Os desastres hidrológicos evoluem juntamente com a evolução da cidade. No início do

crescimento de uma cidade os desastres relacionados à água (inundação) são predominantes, porém

ao longo do tempo torna-se evidente a predominância de desastres relacionados a sedimentos. Essa

evolução pode ser observada em Rio dos Cedros, onde a redução dos desastres relacionados aos

sedimentos é um desafio para a comunidade e para os hidrólogos.

“Se não gerenciar a água, não será possível governar o país” é um dos antigos provérbios da

China. Este provérbio vem se tornando cada vez mais verdadeiro em todos os locais no mundo.

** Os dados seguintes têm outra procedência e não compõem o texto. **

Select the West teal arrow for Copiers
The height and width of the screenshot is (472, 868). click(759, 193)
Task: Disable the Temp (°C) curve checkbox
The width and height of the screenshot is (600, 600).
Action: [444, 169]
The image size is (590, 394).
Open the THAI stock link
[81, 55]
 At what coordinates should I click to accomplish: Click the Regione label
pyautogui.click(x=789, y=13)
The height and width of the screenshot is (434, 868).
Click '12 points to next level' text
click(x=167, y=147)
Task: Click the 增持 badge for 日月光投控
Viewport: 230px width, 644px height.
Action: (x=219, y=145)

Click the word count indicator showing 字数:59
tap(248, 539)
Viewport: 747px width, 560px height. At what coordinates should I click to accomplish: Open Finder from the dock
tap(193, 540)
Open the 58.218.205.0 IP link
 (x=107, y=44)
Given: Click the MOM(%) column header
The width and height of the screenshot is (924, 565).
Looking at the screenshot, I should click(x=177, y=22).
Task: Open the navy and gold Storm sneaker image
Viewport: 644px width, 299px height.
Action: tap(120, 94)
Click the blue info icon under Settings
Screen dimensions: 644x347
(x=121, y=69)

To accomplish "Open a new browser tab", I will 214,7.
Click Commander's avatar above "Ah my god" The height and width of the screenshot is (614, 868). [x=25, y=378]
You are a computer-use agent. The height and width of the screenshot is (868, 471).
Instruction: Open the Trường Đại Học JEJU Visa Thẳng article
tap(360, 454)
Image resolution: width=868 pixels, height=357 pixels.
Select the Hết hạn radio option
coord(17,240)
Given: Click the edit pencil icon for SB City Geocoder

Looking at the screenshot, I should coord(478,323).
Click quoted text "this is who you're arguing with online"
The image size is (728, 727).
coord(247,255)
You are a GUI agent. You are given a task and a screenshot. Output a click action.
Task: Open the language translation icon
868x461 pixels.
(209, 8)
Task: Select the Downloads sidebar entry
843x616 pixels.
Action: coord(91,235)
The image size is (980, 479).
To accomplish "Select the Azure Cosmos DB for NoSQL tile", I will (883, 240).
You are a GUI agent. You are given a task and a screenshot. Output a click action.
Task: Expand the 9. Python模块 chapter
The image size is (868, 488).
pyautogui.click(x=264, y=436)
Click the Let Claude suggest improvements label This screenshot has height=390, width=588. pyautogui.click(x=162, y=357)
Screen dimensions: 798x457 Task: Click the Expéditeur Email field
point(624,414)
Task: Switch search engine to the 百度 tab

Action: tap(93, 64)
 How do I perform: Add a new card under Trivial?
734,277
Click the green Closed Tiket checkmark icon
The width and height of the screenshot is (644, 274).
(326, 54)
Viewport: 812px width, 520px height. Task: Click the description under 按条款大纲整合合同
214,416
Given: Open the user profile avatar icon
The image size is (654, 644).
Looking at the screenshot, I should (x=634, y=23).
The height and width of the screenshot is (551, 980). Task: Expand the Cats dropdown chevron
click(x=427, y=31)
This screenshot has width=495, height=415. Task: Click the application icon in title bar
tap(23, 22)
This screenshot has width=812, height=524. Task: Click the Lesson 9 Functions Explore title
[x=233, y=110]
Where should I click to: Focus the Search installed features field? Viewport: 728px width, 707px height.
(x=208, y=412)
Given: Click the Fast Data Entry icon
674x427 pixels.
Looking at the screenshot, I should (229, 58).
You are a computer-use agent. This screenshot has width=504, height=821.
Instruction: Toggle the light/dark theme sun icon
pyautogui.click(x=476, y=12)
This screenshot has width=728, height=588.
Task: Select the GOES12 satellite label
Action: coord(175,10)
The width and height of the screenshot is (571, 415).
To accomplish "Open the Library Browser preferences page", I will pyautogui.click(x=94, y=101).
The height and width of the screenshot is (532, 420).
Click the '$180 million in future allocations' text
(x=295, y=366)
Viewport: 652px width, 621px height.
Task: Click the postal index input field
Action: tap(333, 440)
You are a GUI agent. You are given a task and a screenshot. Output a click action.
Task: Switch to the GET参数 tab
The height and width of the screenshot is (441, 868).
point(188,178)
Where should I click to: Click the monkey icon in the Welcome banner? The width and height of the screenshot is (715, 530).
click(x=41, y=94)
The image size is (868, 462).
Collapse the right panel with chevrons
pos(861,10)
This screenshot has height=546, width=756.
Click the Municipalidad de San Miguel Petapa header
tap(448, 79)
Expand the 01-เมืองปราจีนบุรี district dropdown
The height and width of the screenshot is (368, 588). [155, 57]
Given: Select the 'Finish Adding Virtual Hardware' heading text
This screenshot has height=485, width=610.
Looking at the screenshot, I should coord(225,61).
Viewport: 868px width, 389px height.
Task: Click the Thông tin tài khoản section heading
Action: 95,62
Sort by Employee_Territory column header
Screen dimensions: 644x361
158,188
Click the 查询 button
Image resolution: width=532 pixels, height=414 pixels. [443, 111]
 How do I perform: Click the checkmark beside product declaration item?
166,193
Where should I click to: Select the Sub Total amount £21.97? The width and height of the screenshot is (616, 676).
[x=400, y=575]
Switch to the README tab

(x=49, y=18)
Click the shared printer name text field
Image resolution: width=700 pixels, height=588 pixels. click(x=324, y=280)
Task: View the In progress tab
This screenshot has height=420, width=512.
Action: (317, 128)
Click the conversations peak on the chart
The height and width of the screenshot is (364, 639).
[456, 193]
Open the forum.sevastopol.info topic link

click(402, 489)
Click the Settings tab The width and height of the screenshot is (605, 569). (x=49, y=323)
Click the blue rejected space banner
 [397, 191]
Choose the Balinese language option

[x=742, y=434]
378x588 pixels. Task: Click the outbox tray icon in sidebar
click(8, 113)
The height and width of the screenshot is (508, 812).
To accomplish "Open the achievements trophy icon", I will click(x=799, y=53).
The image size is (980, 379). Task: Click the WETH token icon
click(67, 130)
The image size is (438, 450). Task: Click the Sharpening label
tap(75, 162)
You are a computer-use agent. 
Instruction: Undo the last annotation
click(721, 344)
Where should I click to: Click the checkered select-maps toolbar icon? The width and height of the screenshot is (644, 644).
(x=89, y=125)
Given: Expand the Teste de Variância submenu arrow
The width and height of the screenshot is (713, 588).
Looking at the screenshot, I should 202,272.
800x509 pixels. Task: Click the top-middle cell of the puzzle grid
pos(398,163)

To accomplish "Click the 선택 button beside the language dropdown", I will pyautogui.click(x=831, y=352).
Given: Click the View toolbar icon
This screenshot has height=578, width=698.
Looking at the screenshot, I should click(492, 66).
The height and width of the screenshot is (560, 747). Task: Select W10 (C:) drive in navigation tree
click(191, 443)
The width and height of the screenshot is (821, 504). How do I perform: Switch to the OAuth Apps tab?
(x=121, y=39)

Através do mesmo pode-se dizer: “Se a sociedade entender a hidrologia e aplicar seus

conhecimentos em suas atividades, reduzirá os desastres hidrológicos, principais desastres naturais,

e conseqüentemente melhorará a qualidade de vida.”.

AGRADECIMENTOS Os autores agradecem aos membros do Laboratório de Hidrologia – LabHidro, do

Departamento de Engenharia Sanitária e Ambiental da Universidade Federal de Santa Catarina

pelas discussões sobre desastres naturais.